About this exercise :: After finding the line with "Viewport: 1024px width, 576px" in the entries below, copy that line and each one after it exactly, through the last line, and omit pictures.

══════

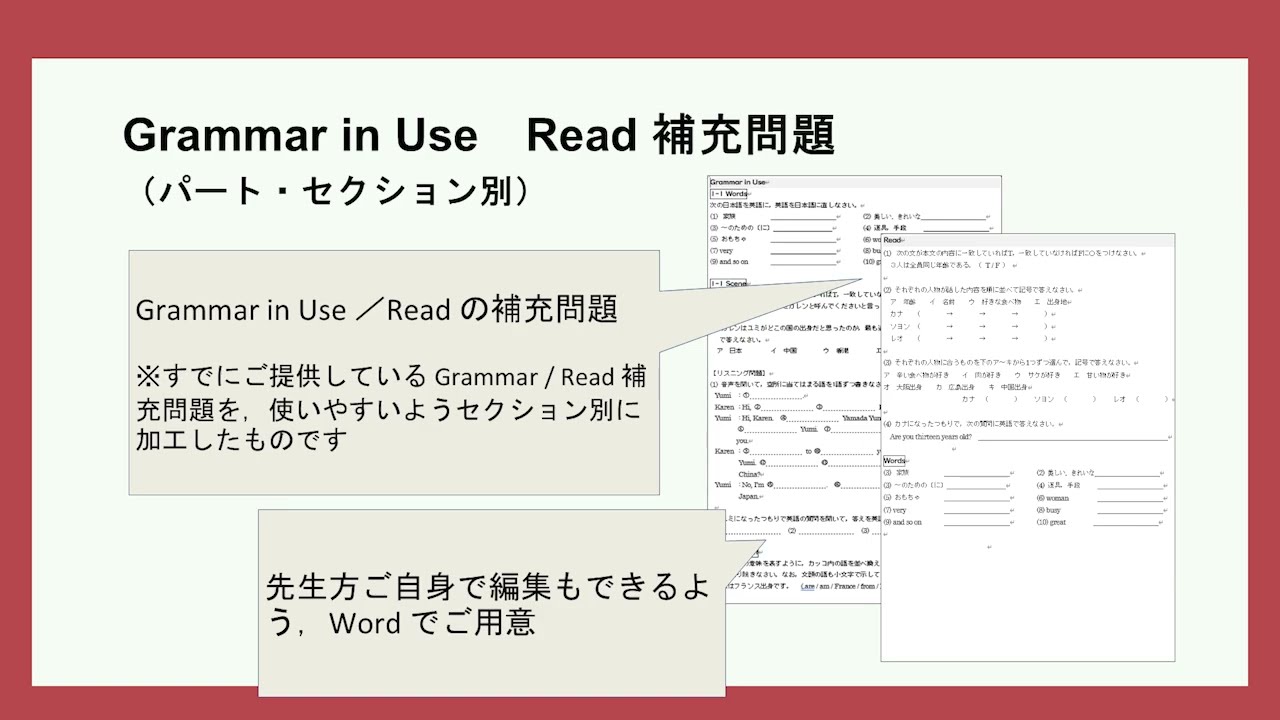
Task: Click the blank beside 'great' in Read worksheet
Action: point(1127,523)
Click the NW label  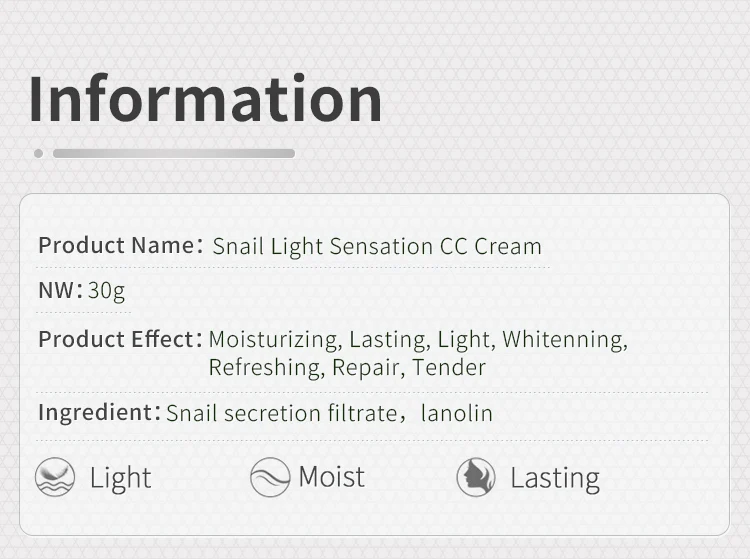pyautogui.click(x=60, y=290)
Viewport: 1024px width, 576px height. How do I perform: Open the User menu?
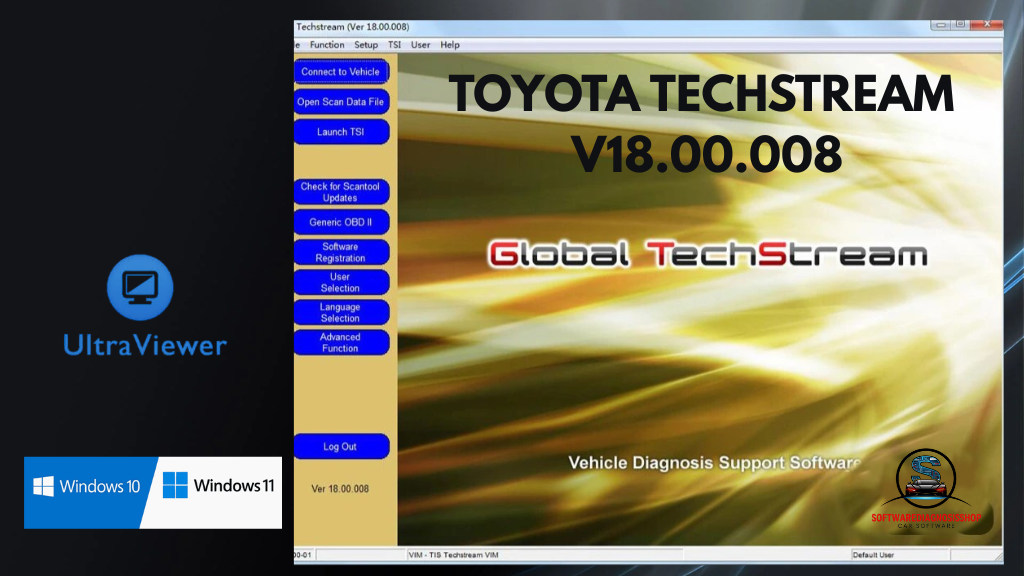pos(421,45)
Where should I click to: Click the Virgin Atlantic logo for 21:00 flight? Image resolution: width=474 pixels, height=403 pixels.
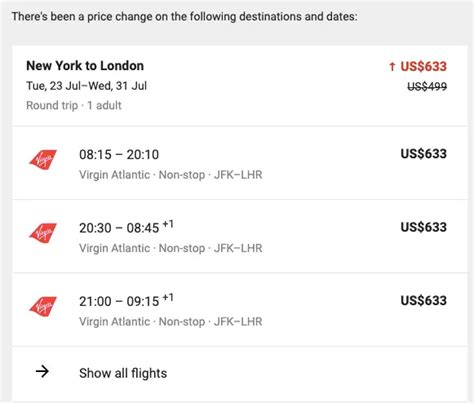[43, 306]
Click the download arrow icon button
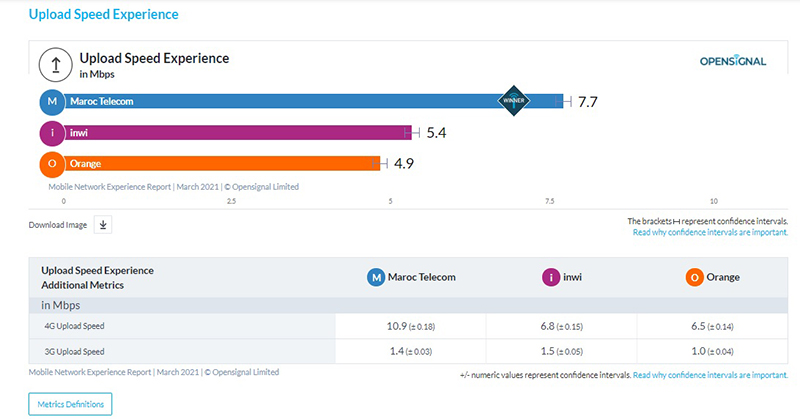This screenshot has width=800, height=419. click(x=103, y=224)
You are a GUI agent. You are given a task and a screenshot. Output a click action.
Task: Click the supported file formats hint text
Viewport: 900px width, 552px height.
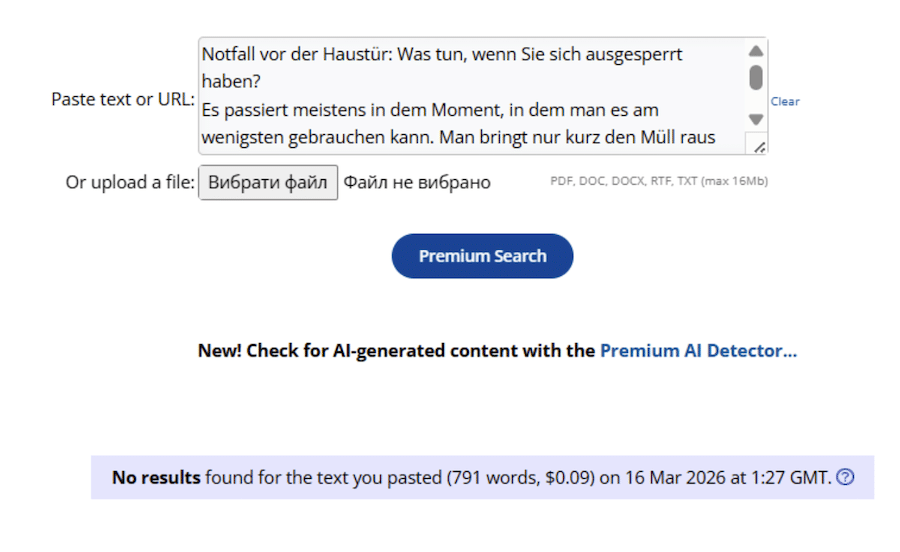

══════

Result of the exercise ::
Viewport: 1024px width, 576px height. How do I perform: Open the User menu?
pos(421,45)
Where should I click to: Click the Virgin Atlantic logo for 21:00 flight? Image resolution: width=474 pixels, height=403 pixels.
[43, 306]
Click the download arrow icon button
This screenshot has width=800, height=419. click(x=103, y=224)
You are a GUI agent. You are given a task and a screenshot. Output a click action.
Task: Click the supported file formats hint text
Viewport: 900px width, 552px height.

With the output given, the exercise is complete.